Crusader Atlas

Samuel ben Samson

Also known as Shmuel ben Shimshon

People fl. 1210
Samuel ben Samson

French rabbi who accompanied a delegation of three hundred Provençal and English Jewish scholars to the Holy Land in 1210–11 and recorded their visits to the tombs of biblical and rabbinic figures across Galilee.

Samuel ben Samson was a rabbi of northern France who in 1210 took part in one of the most ambitious organised Jewish journeys of the medieval period — the so-called Aliyat ha-Sheloshmeʾot, the 'pilgrimage of the three hundred' English and French Tosafist scholars who set out for the Holy Land together. The motives of the group are not fully recovered, but the move was substantial enough to repopulate the Jewish communities of Acre and Jerusalem in the early years of the thirteenth century.

His brief Hebrew account is one of the chief witnesses to that journey. It records the route from the coast through Galilee, the visits the group paid to the traditional tombs of the prophets, patriarchs, and Talmudic sages — particularly at Meron, Tiberias, and the cluster of holy graves at Tzfat and the upper Hula — and the prayers said at each of them.
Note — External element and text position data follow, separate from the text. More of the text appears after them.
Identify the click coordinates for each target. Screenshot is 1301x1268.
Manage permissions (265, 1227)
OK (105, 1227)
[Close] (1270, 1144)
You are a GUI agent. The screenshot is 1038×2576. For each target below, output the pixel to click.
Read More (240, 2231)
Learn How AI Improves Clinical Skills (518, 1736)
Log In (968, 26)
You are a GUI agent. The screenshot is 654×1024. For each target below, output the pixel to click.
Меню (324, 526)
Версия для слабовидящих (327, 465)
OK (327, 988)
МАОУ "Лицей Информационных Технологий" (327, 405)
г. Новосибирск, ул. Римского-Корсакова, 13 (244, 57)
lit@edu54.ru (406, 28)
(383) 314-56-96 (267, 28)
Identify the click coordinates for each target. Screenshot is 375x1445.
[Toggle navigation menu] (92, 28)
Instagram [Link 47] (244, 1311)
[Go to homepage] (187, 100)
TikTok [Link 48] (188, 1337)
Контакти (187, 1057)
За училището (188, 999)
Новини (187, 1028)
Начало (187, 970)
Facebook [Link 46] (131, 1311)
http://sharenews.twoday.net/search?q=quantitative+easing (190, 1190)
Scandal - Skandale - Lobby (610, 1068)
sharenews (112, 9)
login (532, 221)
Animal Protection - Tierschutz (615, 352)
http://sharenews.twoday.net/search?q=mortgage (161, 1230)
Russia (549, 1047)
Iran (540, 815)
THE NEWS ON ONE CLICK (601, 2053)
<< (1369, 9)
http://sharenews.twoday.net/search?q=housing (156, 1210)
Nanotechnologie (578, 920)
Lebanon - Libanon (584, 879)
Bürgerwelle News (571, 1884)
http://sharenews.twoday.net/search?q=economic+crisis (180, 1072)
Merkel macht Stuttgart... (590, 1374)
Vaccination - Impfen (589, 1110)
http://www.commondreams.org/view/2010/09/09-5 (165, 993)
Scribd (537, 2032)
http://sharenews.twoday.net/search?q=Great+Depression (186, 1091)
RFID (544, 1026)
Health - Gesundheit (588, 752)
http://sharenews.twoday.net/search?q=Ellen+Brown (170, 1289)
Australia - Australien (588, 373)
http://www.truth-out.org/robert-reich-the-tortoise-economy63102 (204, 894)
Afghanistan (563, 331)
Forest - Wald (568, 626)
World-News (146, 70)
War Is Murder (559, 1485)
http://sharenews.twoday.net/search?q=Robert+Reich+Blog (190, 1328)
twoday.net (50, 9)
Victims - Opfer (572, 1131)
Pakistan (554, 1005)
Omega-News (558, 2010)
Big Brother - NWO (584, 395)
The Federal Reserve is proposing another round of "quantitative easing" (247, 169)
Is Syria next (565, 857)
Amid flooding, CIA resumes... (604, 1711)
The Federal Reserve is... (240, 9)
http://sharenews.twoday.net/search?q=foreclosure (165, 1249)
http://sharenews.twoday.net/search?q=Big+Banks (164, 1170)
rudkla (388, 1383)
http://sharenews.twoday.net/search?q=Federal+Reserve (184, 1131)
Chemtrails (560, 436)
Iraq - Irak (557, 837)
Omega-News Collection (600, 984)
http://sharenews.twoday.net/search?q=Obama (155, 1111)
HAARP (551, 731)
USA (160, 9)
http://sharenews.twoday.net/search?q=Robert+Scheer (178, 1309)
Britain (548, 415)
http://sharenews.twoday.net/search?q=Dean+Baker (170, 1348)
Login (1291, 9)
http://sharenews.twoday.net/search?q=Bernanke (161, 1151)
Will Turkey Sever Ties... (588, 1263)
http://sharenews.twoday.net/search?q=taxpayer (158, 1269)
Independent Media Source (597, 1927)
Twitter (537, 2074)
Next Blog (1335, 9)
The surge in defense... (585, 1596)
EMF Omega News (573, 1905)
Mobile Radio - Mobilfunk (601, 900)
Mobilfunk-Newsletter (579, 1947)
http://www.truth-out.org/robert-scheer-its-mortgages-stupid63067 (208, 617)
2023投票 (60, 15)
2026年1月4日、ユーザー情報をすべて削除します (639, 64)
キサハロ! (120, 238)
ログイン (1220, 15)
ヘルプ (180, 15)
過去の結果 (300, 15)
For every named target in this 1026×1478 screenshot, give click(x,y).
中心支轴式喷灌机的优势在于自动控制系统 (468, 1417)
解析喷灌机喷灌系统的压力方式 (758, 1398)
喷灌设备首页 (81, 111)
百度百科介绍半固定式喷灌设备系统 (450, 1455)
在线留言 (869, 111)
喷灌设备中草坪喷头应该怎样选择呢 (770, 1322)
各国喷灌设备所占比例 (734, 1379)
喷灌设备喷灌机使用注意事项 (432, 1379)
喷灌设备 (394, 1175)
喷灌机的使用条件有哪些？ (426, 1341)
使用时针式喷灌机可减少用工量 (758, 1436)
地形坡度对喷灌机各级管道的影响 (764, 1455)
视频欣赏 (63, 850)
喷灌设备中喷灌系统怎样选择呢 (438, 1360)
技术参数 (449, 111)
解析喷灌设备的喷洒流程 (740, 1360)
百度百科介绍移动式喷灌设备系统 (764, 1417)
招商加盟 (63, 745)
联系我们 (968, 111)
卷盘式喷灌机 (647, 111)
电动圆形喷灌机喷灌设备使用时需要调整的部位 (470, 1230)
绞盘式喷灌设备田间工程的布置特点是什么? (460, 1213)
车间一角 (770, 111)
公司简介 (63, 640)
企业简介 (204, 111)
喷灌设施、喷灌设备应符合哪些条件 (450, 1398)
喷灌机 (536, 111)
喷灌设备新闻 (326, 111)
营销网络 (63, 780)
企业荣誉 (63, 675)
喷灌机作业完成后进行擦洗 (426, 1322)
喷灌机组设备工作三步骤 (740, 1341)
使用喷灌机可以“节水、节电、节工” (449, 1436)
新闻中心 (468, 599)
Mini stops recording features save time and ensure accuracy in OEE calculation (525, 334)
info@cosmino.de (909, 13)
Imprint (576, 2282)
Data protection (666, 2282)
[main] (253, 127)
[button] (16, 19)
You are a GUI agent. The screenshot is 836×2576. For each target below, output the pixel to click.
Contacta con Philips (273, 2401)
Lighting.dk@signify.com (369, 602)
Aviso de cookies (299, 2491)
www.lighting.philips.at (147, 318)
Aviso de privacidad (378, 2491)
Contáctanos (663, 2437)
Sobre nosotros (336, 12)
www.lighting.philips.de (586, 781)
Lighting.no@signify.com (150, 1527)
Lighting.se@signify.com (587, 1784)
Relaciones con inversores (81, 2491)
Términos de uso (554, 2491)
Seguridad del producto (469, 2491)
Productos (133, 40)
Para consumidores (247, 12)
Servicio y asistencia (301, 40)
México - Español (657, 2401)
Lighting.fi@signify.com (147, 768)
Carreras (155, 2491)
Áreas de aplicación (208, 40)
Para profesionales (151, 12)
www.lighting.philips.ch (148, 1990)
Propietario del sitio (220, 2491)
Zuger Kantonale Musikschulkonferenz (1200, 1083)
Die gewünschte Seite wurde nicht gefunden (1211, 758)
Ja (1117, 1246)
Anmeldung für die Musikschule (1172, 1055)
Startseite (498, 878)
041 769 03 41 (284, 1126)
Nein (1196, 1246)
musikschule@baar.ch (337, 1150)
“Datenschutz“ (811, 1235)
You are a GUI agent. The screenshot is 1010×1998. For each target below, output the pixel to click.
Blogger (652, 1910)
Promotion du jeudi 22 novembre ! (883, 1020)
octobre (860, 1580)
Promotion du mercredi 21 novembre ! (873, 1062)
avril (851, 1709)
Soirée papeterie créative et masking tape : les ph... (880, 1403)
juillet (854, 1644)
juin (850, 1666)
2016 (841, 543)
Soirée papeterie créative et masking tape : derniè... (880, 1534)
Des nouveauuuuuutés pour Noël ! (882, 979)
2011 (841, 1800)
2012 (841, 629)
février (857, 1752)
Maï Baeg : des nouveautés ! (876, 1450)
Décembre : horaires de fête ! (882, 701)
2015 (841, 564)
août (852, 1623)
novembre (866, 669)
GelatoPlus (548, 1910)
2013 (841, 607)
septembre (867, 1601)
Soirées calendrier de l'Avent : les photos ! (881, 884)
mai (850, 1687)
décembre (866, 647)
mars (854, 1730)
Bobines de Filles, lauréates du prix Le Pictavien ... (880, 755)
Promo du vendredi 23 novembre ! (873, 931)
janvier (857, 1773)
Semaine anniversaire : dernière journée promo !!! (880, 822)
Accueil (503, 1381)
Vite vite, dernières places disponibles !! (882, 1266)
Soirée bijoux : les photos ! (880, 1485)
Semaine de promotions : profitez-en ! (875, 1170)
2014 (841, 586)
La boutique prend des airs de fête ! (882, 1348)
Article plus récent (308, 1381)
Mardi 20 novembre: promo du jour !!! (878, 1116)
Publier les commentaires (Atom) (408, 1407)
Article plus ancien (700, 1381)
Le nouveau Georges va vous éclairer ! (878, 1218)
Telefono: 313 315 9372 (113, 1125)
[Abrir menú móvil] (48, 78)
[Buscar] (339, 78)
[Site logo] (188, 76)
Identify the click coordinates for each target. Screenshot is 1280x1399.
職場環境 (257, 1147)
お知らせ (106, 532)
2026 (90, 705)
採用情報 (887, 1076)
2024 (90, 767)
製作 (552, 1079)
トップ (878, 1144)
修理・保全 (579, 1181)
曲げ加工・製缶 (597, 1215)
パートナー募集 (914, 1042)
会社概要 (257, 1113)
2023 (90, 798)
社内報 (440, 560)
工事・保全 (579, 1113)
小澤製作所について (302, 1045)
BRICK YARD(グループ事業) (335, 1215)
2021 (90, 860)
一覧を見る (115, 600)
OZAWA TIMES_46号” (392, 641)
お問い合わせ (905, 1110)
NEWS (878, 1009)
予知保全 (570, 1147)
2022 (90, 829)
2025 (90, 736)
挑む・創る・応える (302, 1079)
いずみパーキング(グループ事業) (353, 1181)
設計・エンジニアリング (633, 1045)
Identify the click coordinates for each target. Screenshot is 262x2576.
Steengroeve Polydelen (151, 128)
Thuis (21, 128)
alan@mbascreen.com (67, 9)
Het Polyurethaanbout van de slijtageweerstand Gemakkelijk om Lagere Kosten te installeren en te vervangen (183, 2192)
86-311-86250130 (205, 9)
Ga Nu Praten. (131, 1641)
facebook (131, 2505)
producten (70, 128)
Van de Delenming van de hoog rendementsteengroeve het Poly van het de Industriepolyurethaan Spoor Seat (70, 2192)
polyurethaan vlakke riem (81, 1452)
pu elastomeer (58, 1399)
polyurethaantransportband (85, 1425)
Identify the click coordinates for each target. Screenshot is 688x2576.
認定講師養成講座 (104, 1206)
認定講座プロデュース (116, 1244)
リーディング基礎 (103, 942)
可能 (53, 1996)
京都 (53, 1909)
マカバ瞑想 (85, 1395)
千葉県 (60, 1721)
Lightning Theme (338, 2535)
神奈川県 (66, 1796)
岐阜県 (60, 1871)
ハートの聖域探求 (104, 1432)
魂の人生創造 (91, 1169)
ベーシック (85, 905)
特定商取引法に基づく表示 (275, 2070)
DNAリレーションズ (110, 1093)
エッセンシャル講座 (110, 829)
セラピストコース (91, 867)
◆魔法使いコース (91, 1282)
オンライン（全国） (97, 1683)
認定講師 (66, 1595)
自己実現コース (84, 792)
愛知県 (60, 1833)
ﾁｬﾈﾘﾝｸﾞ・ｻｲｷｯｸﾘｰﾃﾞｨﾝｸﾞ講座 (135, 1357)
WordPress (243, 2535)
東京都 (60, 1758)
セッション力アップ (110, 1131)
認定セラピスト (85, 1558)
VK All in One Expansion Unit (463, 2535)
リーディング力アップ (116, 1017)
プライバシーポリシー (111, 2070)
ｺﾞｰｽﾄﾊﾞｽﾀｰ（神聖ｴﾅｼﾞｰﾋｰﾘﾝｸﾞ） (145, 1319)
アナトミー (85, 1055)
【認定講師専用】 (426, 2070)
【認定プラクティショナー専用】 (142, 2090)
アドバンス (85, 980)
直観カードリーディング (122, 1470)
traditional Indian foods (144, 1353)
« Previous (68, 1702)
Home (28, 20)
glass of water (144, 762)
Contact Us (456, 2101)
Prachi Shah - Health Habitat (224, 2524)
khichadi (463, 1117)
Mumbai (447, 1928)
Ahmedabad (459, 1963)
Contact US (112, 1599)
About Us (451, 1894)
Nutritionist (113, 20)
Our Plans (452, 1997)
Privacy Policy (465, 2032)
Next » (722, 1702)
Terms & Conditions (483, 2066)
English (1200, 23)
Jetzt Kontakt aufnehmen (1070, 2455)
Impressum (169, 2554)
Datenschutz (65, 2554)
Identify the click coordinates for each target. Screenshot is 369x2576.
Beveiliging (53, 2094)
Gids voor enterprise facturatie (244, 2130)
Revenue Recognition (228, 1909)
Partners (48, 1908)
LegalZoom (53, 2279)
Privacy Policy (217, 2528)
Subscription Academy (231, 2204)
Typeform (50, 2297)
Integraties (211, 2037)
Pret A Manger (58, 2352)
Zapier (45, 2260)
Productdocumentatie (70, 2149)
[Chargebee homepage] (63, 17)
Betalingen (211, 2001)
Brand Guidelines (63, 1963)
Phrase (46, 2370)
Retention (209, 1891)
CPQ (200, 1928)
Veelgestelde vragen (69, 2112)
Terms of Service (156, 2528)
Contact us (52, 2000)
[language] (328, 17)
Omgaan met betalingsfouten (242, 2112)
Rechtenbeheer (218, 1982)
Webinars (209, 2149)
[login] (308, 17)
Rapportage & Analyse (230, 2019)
The text is fragmentary and has only survived through later anthologies of Jewish travel literature, but it is the principal eyewitness Hebrew description of the Galilean tomb-pilgrimage tradition that became central to later Jewish piety.

Read alongside Yehuda Alharizi a few years later, Samuel gives us the working religious geography of Jewish Palestine just before the Khwarazmian and Mamluk catastrophes of the mid-thirteenth century.